What you have to do ->
Substitute "left arrow" for "right arrow" in the lines from the start of the material through the line holding "pos(411,435)", inclusive. Give back only those lines, with everything else unchanged.

↓

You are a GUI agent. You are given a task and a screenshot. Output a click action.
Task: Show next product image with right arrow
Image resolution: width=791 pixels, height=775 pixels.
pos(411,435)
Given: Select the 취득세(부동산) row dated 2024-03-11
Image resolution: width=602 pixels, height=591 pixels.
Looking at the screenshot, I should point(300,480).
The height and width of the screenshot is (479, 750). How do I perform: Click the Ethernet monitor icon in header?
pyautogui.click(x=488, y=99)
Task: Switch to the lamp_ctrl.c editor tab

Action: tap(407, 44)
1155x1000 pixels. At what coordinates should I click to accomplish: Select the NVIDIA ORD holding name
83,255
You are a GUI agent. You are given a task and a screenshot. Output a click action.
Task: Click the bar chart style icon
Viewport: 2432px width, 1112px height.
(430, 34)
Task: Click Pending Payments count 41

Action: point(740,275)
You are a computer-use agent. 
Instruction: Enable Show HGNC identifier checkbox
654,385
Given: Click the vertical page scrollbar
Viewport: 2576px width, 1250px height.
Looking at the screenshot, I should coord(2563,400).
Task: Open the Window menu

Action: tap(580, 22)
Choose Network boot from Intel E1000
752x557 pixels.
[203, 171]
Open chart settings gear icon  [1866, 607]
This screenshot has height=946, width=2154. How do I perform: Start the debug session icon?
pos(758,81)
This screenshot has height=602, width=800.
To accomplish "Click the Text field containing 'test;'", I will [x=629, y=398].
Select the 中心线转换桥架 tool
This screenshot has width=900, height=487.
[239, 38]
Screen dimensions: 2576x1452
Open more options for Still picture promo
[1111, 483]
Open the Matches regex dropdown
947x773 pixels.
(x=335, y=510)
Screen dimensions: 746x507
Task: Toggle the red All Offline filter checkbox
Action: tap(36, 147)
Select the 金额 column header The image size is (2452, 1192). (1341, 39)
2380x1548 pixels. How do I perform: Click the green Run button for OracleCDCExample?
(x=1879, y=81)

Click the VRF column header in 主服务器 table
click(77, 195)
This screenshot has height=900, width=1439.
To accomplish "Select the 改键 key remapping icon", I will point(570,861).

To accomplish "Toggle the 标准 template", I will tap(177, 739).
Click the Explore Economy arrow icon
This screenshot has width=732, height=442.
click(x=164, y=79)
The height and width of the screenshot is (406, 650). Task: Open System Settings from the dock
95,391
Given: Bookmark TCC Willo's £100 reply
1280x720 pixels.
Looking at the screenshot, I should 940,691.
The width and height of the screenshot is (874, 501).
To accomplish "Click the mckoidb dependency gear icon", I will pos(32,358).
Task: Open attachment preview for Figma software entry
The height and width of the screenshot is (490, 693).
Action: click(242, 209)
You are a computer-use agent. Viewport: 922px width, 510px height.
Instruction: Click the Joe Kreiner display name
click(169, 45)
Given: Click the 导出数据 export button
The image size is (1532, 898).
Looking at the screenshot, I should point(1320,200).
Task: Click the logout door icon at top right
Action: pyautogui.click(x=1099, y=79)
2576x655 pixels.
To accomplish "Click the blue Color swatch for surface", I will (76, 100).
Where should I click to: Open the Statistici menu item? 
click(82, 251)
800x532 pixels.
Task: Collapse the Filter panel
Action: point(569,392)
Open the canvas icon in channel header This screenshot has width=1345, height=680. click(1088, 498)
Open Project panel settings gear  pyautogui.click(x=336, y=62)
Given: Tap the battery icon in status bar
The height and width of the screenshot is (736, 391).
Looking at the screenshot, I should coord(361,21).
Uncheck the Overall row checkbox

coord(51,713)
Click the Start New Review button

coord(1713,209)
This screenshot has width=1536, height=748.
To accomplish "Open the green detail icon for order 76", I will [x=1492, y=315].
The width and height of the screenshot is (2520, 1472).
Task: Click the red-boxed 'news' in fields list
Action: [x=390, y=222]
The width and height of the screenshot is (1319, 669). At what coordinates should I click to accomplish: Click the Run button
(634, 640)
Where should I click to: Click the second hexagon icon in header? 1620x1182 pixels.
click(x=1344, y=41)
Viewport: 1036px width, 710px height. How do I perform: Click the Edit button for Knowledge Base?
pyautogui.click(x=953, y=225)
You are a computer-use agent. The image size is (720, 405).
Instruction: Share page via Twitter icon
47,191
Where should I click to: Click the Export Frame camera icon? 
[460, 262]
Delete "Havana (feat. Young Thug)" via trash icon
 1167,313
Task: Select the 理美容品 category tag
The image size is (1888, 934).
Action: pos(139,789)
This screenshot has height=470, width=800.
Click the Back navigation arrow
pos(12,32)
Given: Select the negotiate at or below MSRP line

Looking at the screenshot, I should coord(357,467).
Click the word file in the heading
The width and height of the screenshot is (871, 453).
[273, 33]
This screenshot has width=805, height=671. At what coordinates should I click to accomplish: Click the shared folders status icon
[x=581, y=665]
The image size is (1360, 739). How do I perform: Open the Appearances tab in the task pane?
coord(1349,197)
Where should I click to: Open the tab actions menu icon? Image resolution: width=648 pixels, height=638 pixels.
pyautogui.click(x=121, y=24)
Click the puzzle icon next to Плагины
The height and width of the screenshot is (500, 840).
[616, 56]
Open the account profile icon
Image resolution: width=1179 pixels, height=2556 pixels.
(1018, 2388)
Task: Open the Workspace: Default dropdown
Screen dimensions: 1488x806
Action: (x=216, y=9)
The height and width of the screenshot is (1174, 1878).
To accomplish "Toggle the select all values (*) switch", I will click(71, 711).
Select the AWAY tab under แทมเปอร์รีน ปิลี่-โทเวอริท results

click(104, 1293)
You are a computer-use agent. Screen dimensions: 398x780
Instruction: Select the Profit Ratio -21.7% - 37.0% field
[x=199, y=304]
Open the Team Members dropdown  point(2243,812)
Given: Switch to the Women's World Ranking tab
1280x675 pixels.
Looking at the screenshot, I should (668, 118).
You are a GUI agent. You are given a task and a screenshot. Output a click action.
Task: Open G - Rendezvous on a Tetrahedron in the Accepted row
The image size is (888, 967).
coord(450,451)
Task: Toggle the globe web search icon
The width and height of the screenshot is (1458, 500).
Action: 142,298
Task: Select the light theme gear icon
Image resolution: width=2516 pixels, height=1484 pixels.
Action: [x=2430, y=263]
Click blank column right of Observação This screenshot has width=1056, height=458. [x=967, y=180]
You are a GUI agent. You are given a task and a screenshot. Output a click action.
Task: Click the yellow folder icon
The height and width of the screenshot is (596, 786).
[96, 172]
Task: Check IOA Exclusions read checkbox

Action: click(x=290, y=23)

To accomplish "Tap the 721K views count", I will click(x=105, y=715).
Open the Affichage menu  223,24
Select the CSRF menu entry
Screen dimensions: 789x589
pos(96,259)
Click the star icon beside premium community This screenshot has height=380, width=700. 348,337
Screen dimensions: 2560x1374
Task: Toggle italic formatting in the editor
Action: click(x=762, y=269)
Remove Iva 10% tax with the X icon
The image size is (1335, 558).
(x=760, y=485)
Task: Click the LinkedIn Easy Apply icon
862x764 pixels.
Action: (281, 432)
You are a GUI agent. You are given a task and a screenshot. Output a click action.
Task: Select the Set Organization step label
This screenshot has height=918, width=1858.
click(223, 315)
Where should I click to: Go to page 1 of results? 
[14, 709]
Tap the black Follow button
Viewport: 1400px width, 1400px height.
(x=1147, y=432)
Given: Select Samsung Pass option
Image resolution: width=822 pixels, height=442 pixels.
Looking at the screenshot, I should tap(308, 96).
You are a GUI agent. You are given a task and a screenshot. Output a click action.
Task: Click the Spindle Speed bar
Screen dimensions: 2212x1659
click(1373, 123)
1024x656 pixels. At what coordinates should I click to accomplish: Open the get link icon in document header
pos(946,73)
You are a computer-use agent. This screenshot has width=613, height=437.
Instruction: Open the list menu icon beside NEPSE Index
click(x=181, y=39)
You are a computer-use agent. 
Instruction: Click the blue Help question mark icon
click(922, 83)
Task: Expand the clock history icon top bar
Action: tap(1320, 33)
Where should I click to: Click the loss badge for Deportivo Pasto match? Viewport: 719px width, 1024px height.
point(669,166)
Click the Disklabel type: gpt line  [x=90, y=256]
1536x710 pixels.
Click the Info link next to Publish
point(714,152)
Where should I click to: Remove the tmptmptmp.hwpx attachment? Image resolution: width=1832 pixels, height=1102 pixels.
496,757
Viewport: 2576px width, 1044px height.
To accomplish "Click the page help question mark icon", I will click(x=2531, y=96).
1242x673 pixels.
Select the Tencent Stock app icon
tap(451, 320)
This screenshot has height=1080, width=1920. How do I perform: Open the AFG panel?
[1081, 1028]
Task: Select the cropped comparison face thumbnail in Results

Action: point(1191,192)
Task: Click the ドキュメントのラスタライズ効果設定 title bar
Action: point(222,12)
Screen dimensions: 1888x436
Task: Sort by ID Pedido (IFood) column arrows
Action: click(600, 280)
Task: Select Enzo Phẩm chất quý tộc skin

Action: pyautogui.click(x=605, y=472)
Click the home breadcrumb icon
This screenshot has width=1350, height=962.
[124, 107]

↑

Task solution ->
You are a GUI agent. You are given a task and a screenshot. Output a click action.
Task: Show next product image with left arrow
Image resolution: width=791 pixels, height=775 pixels.
pos(411,435)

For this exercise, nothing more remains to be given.